Work to complete >>
Each line below that contains "computer" should be counted. Give only the total.

|---|

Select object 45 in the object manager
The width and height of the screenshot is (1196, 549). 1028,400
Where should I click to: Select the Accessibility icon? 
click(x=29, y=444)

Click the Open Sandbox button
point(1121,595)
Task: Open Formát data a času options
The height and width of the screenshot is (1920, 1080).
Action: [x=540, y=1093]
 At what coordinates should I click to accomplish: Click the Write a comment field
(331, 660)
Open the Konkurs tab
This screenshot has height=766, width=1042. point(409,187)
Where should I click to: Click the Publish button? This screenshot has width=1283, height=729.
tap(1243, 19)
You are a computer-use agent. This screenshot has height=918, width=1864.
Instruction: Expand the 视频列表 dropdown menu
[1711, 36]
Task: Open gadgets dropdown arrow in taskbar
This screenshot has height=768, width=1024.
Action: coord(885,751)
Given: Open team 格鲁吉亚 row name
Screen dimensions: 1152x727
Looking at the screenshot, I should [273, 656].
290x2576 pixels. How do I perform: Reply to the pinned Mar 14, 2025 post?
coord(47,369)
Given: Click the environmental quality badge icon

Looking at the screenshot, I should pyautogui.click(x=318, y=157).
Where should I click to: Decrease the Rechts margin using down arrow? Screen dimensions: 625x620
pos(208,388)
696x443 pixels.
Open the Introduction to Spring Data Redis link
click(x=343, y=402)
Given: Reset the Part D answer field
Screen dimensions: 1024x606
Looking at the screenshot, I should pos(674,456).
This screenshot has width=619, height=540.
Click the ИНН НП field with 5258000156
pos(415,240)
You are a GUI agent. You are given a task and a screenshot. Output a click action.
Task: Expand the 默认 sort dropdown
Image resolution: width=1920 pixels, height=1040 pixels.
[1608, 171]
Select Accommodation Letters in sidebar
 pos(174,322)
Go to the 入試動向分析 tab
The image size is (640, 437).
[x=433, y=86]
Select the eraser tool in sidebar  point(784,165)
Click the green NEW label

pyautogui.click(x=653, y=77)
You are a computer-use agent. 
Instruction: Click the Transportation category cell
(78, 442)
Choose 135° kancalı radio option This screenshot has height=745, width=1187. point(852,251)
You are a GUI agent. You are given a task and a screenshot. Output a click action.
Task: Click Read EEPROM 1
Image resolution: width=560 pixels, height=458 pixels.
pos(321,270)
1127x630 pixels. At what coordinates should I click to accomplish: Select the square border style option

|---|

Response box >>
2